Das Volk hat sie zu großen Teilen auf ihrer Seite. Denn sie kann immer darauf verweisen, dass Argentinen ja durchaus schon Geld für seine Gläubiger hinterlegt und so seine Zahlungswilligkeit unter Beweis gestellt hat. Das rückt sie den eigenen Bürgern auf jeden Fall ins Recht gegen die gierigen Finanzinvestoren aus Nordamerika.

Zudem klatscht das Volk, weil es nicht zahlen muss, solange der Streit juristisch noch nicht endgültig ausgefochten ist. Und noch immer besteht die Möglichkeit, dass die Argentinier bis zum Jahresende ihre Schulden bei den Hedgefonds bezahlen und sich damit aus der Umklammerung amerikanischer Gläubiger befreien. Und letztlich verübeln die Bürger ihrer Präsidentin deren heroisch anmutenden Kampf gegen die "Geier-Hedgefonds" um den Investor Paul Singer vermutlich auch deshalb nicht, weil Argentinien anders als beim ersten Staatsbankrott 2001 gar nicht pleite ist, sondern bei Devisenreserven von immer noch 29 Milliarden Dollar seine Schulden zurückzahlen könnte.

Doch Kirchner spielt ein riskantes Spiel auch auf Kosten ihrer treuen Anhänger. Die Präsidentin, deren Amtszeit noch bis Ende des kommenden Jahres geht, wird vermutlich ein Land hinterlassen, in dem die Wirtschaftskrise tiefe Spuren hinterlassen hat. Der Peso wackelt gewaltig, die Inflation ist längst auf mehr als 40 Prozent gestiegen, der Staat kann die Modernisierung der Infrastruktur nicht bezahlen. Die Rezession bleibt vertrauter Begleiter in Buenos Aires.

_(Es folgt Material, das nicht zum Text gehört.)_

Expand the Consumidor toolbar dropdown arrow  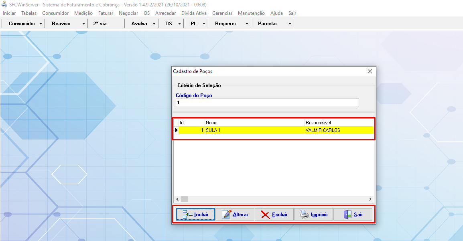tap(41, 24)
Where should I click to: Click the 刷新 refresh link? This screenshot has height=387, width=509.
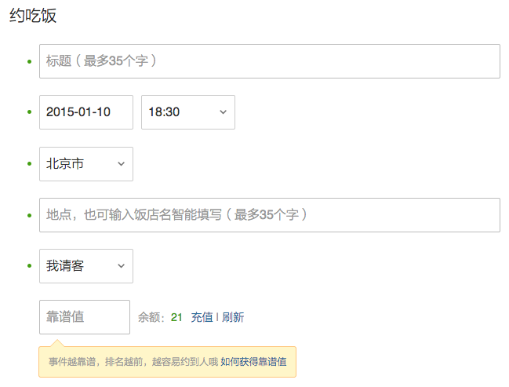233,317
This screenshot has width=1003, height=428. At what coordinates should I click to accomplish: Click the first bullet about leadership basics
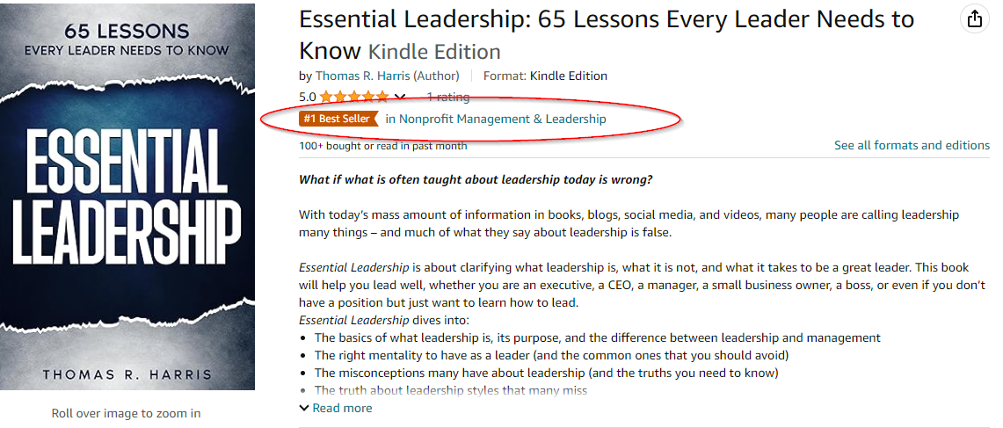[597, 337]
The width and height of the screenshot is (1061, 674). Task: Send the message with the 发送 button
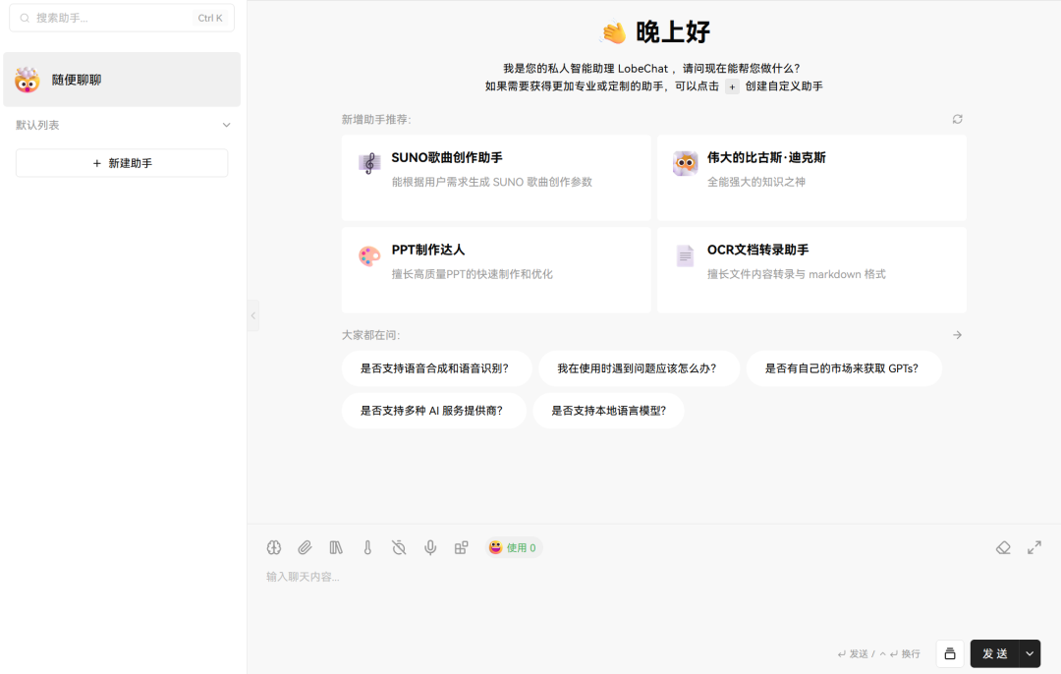pyautogui.click(x=995, y=653)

Ausgerechnet in dieser Situation verweigert Kirchner die Rückzahlung von Schulden und versperrt so den Banken Argentiniens wie anderen Unternehmen und der öffentlichen Hand den Zugang zu den internationalen Finanzmärkten. Für wie lange, bleibt offen. Dass Argentinien überhaupt in dieser Situation ist, verdankt es ohnehin schon seiner politischen Elite. Denn die hat seinerzeit die Vereinbarungen mit den Kreditgebern unterschrieben und sich dem ausgeliefert, was die Hedgefonds jetzt fordern.

Am Ende hat Argentiniens Verweigerungshaltung auch noch Spätwirkungen für ein paar Tausend deutsche Investoren. Die Deutsche Schutzvereinigung für Wertpapierbesitz (DSW) rät Kleinanlegern, keine vorschnellen Verkäufe von Argentinien-Papieren zu tätigen. "Privatanleger, die argentinische Anleihen besitzen, raten wir, Ruhe zu bewahren. Wer jetzt verkauft, muss das Kapitel 'argentinische Staatsanleihen' endgültig mit deutlichen Verlusten abschließen, auf die trotzdem Steuern zu zahlen sind, da alle neuen Anleihen als Finanzinnovationen eingestuft sind", sagt Thomas Hechtfischer, Geschäftsführer der DSW. Dies bedeute, dass die Differenz zwischen dem Verkaufskurs und dem ersten Kurs der neuen Anleihen zu versteuern wäre. Von der argentinischen Staatspleite betroffen sind nach Angaben der Aktionärsschützer knapp 6400 Anleger, die seit dem Jahr 2002 in einer gemeinsamen Arbeitsgruppe in der Aktionärsschützer-Gemeinschaft versammelt sind. Die Dunkelziffer liege deutschlandweit aber deutlich höher, heißt es.